*** Opening of RECORDS TO PROCESS ***
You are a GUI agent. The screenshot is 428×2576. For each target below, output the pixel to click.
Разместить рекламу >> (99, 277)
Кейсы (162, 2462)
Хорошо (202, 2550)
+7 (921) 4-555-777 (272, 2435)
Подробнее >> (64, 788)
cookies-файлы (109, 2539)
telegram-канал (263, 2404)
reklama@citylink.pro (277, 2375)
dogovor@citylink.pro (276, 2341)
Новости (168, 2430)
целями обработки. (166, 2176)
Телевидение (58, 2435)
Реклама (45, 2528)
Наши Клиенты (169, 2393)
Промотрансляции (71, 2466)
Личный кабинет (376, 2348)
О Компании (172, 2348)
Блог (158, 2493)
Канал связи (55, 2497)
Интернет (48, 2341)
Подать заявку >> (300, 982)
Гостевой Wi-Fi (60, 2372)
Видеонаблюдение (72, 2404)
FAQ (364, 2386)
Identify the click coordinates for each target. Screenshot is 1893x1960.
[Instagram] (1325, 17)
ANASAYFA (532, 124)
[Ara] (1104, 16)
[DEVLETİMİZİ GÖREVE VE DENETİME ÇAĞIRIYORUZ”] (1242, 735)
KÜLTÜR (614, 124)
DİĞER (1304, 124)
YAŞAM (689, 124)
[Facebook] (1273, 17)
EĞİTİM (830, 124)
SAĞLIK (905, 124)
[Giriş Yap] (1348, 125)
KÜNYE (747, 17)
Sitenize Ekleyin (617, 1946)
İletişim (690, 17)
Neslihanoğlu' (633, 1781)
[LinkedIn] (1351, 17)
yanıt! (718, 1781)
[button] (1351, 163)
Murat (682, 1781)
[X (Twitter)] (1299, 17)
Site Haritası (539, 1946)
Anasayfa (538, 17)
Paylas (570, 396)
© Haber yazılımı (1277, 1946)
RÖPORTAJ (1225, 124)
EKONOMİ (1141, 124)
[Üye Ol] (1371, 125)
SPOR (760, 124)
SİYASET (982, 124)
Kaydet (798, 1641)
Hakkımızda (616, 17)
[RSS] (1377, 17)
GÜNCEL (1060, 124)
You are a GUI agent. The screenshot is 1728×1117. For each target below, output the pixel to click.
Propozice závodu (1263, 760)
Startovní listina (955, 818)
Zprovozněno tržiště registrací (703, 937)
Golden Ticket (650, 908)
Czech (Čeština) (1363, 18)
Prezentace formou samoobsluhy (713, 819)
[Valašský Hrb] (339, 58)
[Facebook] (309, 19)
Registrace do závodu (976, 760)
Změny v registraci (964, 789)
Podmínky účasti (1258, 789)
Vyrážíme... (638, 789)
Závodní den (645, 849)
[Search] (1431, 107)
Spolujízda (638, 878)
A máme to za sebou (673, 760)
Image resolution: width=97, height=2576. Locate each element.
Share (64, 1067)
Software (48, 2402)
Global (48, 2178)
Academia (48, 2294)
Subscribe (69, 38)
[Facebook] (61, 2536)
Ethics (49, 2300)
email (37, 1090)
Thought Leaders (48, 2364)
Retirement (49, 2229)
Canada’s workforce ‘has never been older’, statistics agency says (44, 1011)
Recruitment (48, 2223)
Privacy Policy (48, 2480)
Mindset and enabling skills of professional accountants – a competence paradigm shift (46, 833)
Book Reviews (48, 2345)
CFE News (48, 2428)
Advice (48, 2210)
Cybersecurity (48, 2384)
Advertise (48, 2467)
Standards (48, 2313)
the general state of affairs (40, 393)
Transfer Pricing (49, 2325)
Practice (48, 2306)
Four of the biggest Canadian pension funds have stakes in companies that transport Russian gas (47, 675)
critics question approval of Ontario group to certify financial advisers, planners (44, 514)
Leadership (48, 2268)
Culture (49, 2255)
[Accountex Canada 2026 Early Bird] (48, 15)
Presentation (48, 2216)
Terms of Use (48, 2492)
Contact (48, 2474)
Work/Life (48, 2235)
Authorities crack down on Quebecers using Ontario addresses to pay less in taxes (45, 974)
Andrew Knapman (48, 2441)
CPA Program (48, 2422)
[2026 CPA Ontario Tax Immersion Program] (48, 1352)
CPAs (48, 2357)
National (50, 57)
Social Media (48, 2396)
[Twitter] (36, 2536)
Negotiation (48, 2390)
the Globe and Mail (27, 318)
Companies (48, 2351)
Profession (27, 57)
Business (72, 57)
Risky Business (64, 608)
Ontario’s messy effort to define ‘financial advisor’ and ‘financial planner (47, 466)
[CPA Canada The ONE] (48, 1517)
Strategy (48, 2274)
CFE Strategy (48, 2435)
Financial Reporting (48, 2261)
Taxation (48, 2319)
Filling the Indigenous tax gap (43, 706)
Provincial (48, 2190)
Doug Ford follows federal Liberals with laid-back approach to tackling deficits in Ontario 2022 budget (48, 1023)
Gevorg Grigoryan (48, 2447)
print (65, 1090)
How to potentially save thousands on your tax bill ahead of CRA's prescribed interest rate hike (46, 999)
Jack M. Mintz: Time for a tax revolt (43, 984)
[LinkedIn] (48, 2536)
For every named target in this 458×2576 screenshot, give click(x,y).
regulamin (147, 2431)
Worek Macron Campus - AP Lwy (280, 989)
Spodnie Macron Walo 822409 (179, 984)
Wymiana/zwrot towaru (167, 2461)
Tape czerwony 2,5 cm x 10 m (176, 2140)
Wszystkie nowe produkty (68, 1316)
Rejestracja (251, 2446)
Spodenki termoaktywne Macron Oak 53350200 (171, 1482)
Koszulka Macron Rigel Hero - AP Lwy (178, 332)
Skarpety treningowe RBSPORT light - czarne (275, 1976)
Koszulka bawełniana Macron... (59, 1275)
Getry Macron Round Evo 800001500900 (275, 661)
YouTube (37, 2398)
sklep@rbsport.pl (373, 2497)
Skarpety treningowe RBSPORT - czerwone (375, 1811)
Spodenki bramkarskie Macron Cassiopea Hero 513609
*** Close of RECORDS TO PROCESS ***
→ **WHAT THE TASK REQUIRES**
What lines of the data contain the string "Skarpety"? List them.

→ **TASK SOLUTION**
Skarpety treningowe RBSPORT light - czarne (275, 1976)
Skarpety treningowe RBSPORT - czerwone (375, 1811)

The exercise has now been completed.